Algunos vicios –no se me ocurre llamarlos de otra manera – son como el fusible de la mierda interior, y al reaccionar no queda otro remedio que reconocer la mierda que nos lleva y nos trae en sus mareas subterráneas. Así que necesito una buena paliza para que me la saquen.
            Todo el tiempo anterior, todo el tiempo de “normalidad” serena y templanza de espíritu, fue nomás una fantasía ingenua. Como pegarse una ducha para volverse a ensuciar. No aguanto la normalidad durante mucho tiempo. Y no es que me crea “superior” a la normalidad, sino todo lo contrario. La normalidad, tan accesible y sencilla, me cuesta un esfuerzo insufrible, es un estado de tensión permanente y desproporcionada que, al final, no me lleva a ningún lado, ni me produce el menor resultado. Es inalcanzable, termino desistiendo, soltándola, dejándola que se vaya, y me digo “bueno, hasta acá llegamos”.

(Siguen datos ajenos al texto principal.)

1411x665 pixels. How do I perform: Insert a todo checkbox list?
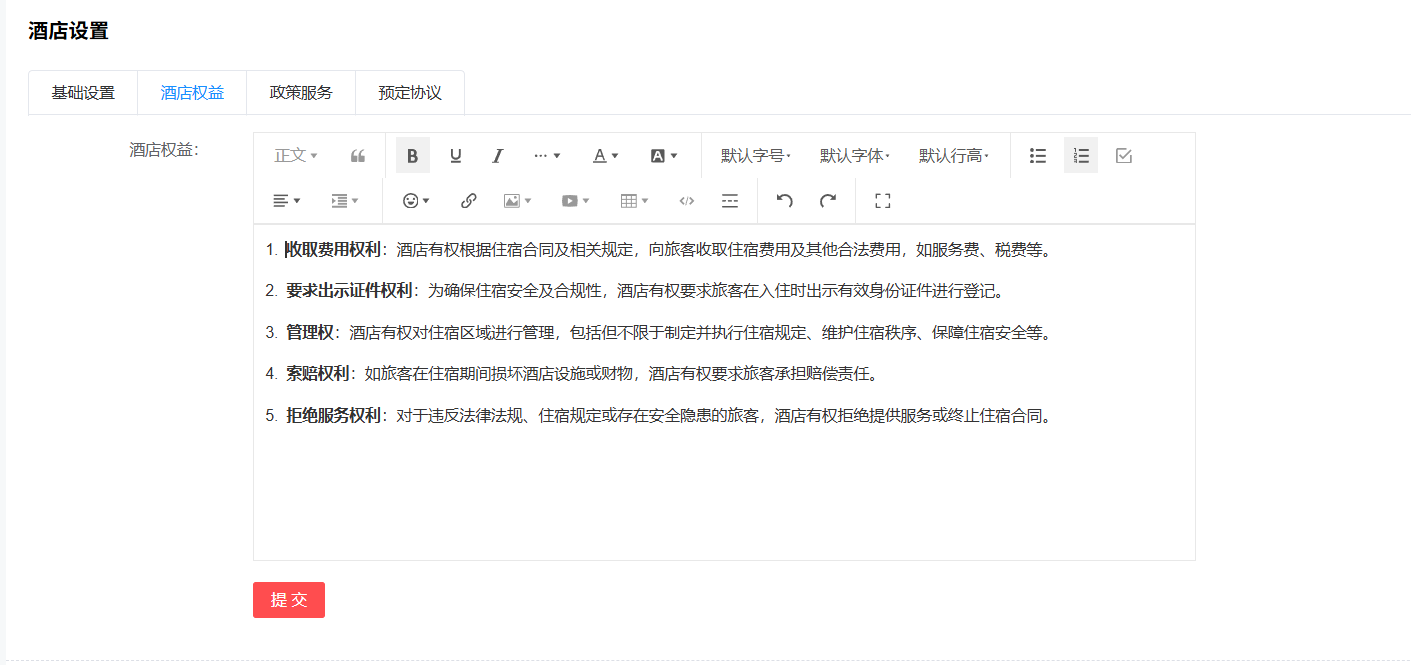pyautogui.click(x=1123, y=156)
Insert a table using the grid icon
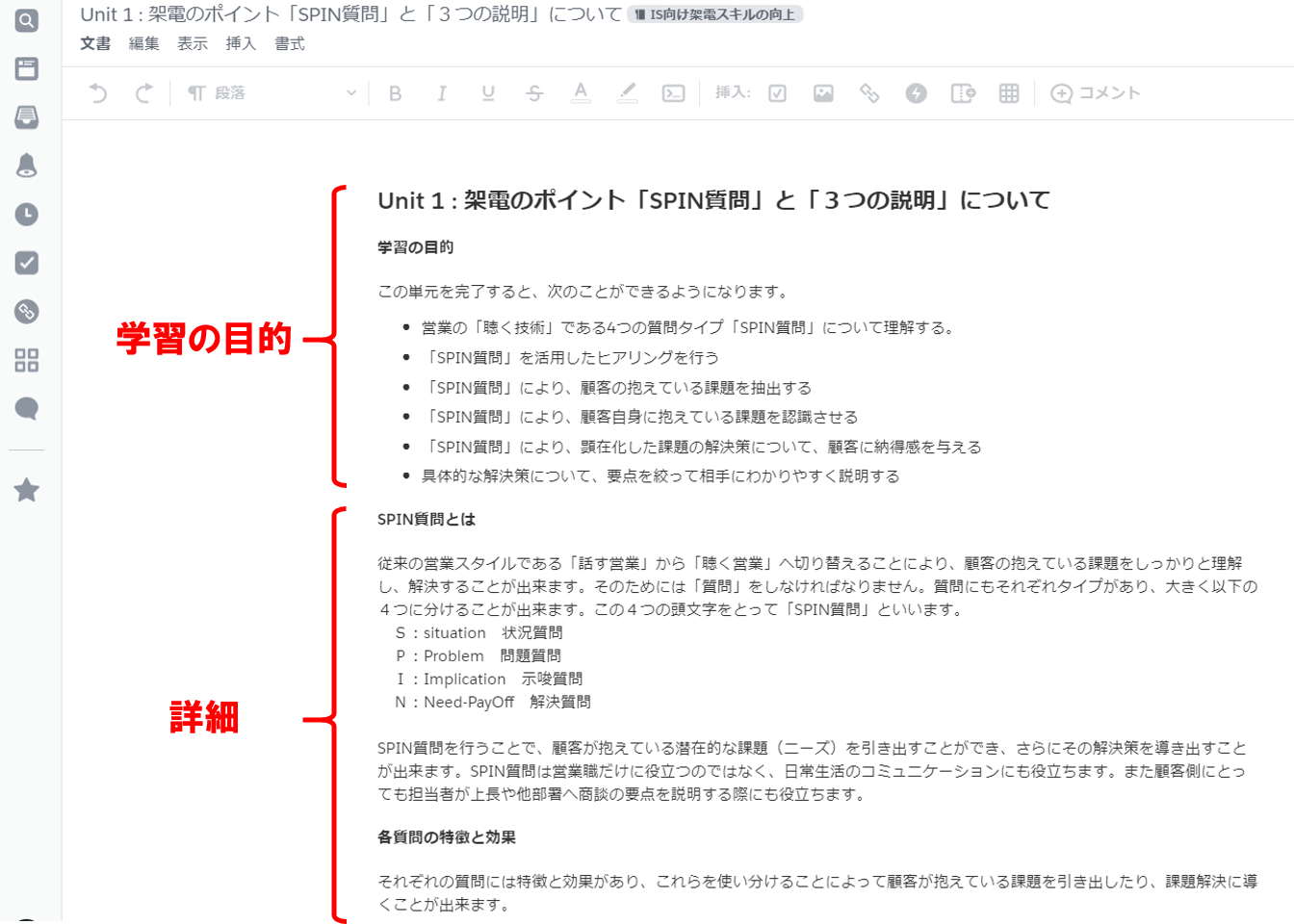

            Es que la mierda no está sólo en los intestinos, hay que desalojarla de la cabeza, la misma cabeza con la que miramos y medimos todas las cosas, y en ese proceso de mirar y medir todo queda sucio con lo que llevamos adentro.
            En fin, este no era el tema.
            No hay nadie dispuesto a sacarnos la mierda del cuerpo a patadas, ese es el tema. No es asunto ajeno, nuestra mierda. Podemos (y creo que debemos, o por lo menos esa es la “tendencia”) disimularla lo mejor posible, mientras intentamos eliminarla, si es que nos interesa interactuar en sociedad. Imagino que habrá gente que la disimular mejor, y otros tendrán una mierda simpática y cotizada que no necesitará de ningún disimulo. No tengo esa suerte.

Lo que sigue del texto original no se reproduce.